[Task to complete]: Reproduce all of the records below verbatim, line for line.

[Entries on target coordinates]:
◇ ◇ ◇ ◇ ◇
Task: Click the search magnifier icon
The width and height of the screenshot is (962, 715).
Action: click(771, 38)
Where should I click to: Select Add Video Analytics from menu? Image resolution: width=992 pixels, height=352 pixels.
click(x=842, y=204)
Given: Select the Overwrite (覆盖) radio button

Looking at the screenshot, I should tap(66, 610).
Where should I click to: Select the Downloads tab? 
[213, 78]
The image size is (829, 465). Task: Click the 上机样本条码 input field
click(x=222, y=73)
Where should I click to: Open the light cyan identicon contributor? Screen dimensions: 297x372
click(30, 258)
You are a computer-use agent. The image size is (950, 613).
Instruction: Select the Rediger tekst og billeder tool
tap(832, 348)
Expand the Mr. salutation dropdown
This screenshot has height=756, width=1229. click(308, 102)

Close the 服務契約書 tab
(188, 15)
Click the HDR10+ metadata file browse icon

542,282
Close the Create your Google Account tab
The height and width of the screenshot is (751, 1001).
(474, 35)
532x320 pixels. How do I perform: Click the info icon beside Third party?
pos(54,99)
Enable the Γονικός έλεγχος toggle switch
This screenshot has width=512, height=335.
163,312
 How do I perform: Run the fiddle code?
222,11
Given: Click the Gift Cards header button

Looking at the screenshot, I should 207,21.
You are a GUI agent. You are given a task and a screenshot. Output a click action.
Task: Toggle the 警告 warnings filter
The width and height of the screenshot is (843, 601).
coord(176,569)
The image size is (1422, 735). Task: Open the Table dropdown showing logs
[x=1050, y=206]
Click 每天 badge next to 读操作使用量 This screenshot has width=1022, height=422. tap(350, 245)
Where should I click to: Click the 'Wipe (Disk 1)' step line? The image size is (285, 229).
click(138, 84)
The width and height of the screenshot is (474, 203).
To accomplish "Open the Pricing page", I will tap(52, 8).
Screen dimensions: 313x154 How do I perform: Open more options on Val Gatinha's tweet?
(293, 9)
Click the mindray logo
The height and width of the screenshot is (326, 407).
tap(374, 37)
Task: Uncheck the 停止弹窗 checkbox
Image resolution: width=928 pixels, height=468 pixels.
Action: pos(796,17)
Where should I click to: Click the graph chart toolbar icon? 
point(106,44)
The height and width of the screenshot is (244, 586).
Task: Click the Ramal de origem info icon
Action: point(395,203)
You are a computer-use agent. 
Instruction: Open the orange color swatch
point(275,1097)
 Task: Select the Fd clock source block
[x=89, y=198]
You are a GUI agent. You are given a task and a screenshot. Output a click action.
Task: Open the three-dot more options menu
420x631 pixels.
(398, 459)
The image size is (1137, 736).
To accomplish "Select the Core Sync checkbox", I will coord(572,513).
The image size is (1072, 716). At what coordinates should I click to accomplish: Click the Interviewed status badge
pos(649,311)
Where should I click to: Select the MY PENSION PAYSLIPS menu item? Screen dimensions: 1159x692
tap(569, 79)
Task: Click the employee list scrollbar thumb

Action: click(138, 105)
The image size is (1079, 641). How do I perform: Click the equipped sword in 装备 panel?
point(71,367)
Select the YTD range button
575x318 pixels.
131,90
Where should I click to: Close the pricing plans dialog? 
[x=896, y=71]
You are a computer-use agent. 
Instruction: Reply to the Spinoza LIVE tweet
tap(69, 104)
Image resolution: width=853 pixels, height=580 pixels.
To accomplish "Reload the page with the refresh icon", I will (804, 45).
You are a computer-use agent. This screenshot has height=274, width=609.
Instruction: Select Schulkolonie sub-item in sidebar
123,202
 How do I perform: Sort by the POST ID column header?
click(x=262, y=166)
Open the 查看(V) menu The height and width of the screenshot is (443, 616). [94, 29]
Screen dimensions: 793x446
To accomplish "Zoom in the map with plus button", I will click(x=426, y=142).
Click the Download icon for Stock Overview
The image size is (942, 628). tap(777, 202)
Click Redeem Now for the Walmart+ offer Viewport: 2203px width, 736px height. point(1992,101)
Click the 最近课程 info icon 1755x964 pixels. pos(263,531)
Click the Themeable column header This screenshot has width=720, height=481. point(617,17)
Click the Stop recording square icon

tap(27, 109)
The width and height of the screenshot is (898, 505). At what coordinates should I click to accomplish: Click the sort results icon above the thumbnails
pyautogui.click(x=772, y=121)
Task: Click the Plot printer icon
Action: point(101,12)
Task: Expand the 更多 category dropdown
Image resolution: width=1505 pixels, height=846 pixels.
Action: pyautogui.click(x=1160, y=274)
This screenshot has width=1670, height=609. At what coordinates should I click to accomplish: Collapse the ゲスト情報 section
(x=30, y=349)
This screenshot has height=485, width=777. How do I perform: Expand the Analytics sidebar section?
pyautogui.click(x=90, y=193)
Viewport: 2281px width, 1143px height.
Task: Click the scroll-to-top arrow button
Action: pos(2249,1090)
◇ ◇ ◇ ◇ ◇
[Full output]:
Task: Click the search magnifier icon
The width and height of the screenshot is (962, 715).
Action: click(771, 38)
Where should I click to: Select Add Video Analytics from menu? Image resolution: width=992 pixels, height=352 pixels.
click(x=842, y=204)
Given: Select the Overwrite (覆盖) radio button

Looking at the screenshot, I should tap(66, 610).
Where should I click to: Select the Downloads tab? 
[213, 78]
The image size is (829, 465). Task: Click the 上机样本条码 input field
click(x=222, y=73)
Where should I click to: Open the light cyan identicon contributor? Screen dimensions: 297x372
click(30, 258)
You are a computer-use agent. The image size is (950, 613).
Instruction: Select the Rediger tekst og billeder tool
tap(832, 348)
Expand the Mr. salutation dropdown
This screenshot has height=756, width=1229. click(308, 102)

Close the 服務契約書 tab
(188, 15)
Click the HDR10+ metadata file browse icon

542,282
Close the Create your Google Account tab
The height and width of the screenshot is (751, 1001).
(474, 35)
532x320 pixels. How do I perform: Click the info icon beside Third party?
pos(54,99)
Enable the Γονικός έλεγχος toggle switch
This screenshot has width=512, height=335.
163,312
 How do I perform: Run the fiddle code?
222,11
Given: Click the Gift Cards header button

Looking at the screenshot, I should 207,21.
You are a GUI agent. You are given a task and a screenshot. Output a click action.
Task: Toggle the 警告 warnings filter
The width and height of the screenshot is (843, 601).
coord(176,569)
The image size is (1422, 735). Task: Open the Table dropdown showing logs
[x=1050, y=206]
Click 每天 badge next to 读操作使用量 This screenshot has width=1022, height=422. tap(350, 245)
Where should I click to: Click the 'Wipe (Disk 1)' step line? The image size is (285, 229).
click(138, 84)
The width and height of the screenshot is (474, 203).
To accomplish "Open the Pricing page", I will tap(52, 8).
Screen dimensions: 313x154 How do I perform: Open more options on Val Gatinha's tweet?
(293, 9)
Click the mindray logo
The height and width of the screenshot is (326, 407).
tap(374, 37)
Task: Uncheck the 停止弹窗 checkbox
Image resolution: width=928 pixels, height=468 pixels.
Action: pos(796,17)
Where should I click to: Click the graph chart toolbar icon? 
point(106,44)
The height and width of the screenshot is (244, 586).
Task: Click the Ramal de origem info icon
Action: point(395,203)
You are a computer-use agent. 
Instruction: Open the orange color swatch
point(275,1097)
 Task: Select the Fd clock source block
[x=89, y=198]
You are a GUI agent. You are given a task and a screenshot. Output a click action.
Task: Open the three-dot more options menu
420x631 pixels.
(398, 459)
The image size is (1137, 736).
To accomplish "Select the Core Sync checkbox", I will coord(572,513).
The image size is (1072, 716). At what coordinates should I click to accomplish: Click the Interviewed status badge
pos(649,311)
Where should I click to: Select the MY PENSION PAYSLIPS menu item? Screen dimensions: 1159x692
tap(569, 79)
Task: Click the employee list scrollbar thumb

Action: click(138, 105)
The image size is (1079, 641). How do I perform: Click the equipped sword in 装备 panel?
point(71,367)
Select the YTD range button
575x318 pixels.
131,90
Where should I click to: Close the pricing plans dialog? 
[x=896, y=71]
You are a computer-use agent. 
Instruction: Reply to the Spinoza LIVE tweet
tap(69, 104)
Image resolution: width=853 pixels, height=580 pixels.
To accomplish "Reload the page with the refresh icon", I will (804, 45).
You are a computer-use agent. This screenshot has height=274, width=609.
Instruction: Select Schulkolonie sub-item in sidebar
123,202
 How do I perform: Sort by the POST ID column header?
click(x=262, y=166)
Open the 查看(V) menu The height and width of the screenshot is (443, 616). [94, 29]
Screen dimensions: 793x446
To accomplish "Zoom in the map with plus button", I will click(x=426, y=142).
Click the Download icon for Stock Overview
The image size is (942, 628). tap(777, 202)
Click Redeem Now for the Walmart+ offer Viewport: 2203px width, 736px height. point(1992,101)
Click the 最近课程 info icon 1755x964 pixels. pos(263,531)
Click the Themeable column header This screenshot has width=720, height=481. point(617,17)
Click the Stop recording square icon

tap(27, 109)
The width and height of the screenshot is (898, 505). At what coordinates should I click to accomplish: Click the sort results icon above the thumbnails
pyautogui.click(x=772, y=121)
Task: Click the Plot printer icon
Action: point(101,12)
Task: Expand the 更多 category dropdown
Image resolution: width=1505 pixels, height=846 pixels.
Action: pyautogui.click(x=1160, y=274)
This screenshot has width=1670, height=609. At what coordinates should I click to accomplish: Collapse the ゲスト情報 section
(x=30, y=349)
This screenshot has height=485, width=777. How do I perform: Expand the Analytics sidebar section?
pyautogui.click(x=90, y=193)
Viewport: 2281px width, 1143px height.
Task: Click the scroll-to-top arrow button
Action: pos(2249,1090)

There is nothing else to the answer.